I have 184 pandas files which I am trying to concatenate into 1 hdf file for fast look up using the index.
For example
store['index'][21]
Would give me that 512 dimension vector for the index of 21.
Edit:
I tried creating a column for every number, so
df[[str(i) for i in range(512)]] = pd.DataFrame(df.NumpyIds.to_numpy(), index=df.index)
df.drop(columns='NumpyIds', inplace=True)
store.put('index', df, format='table', append=True)
store.close
Which works, although I feel this may be a hack rather than an ideal workaround. But now the issue is I can't seem to get those values from the index
store.select(key='index', start=2163410)
returns
0 1 2 3 4 5 6 7 8 9 10 11 12 13 14 15 16 17 18 19 20 21 22 23 24 25 26 27 28 29 30 31 32 33 34 35 36 37 38 39 ... 472 473 474 475 476 477 478 479 480 481 482 483 484 485 486 487 488 489 490 491 492 493 494 495 496 497 498 499 500 501 502 503 504 505 506 507 508 509 510 511
IndexID
0 rows × 512 columns
Which are the column names, but not the data in that column. Also this method takes a lot of RAM. I am wondering if it loads all the data at once, rather than just the index specified.
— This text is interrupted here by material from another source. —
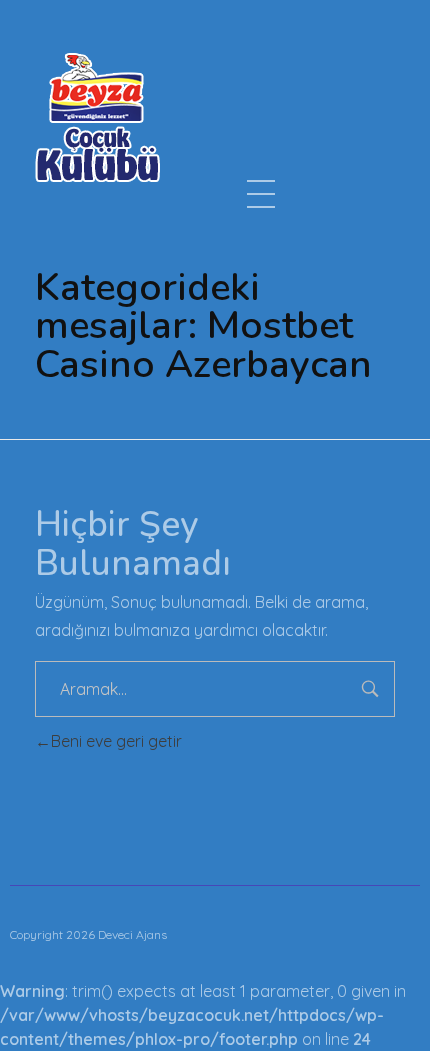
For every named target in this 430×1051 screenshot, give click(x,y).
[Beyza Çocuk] (97, 117)
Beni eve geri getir (116, 741)
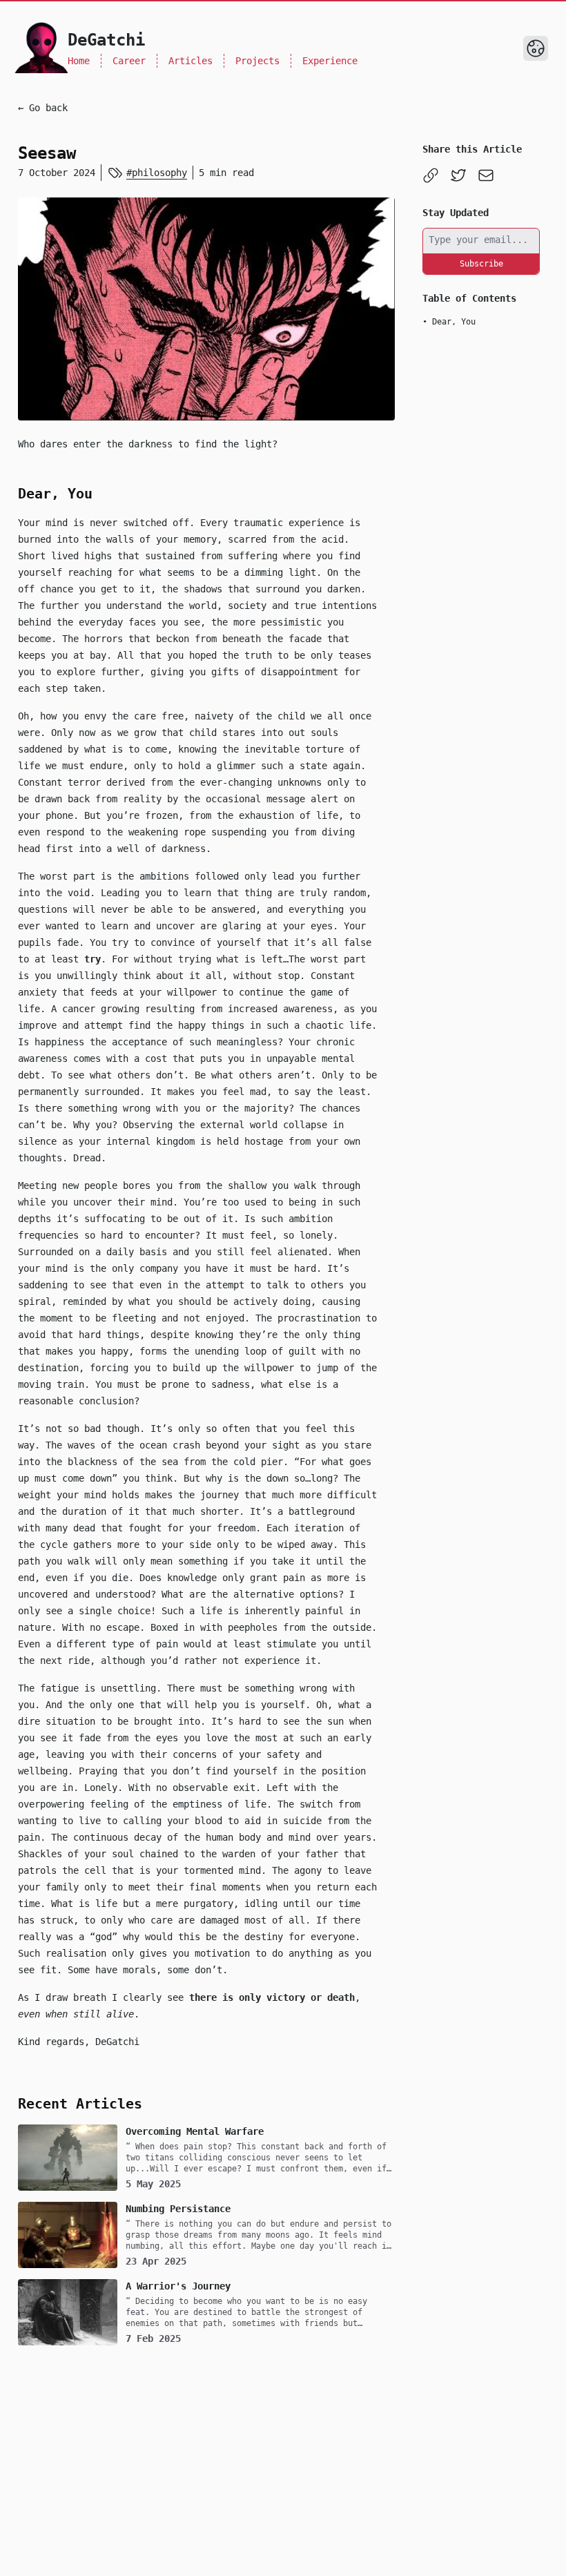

Another workaround I'm trying is opening the data directly in h5py
df = pd.read_hdf(hdf_files[0])
df.set_index('IndexID', inplace=True)
df.to_hdf('testhdf.h5', key='df')
h = h5py.File('testhdf.h5')
But I can't seem to figure out how to retrieve data by index from this store
h['df'][2163410]
/usr/local/lib/python3.6/dist-packages/h5py/_hl/base.py in _e(self, name, lcpl)
135 else:
136 try:
--> 137 name = name.encode('ascii')
138 coding = h5t.CSET_ASCII
139 except UnicodeEncodeError:
AttributeError: 'int' object has no attribute 'encode'
as far as I know, this is a BUG.
See #34274.
I've fixed it in #38919. Now it shows appropriate error message.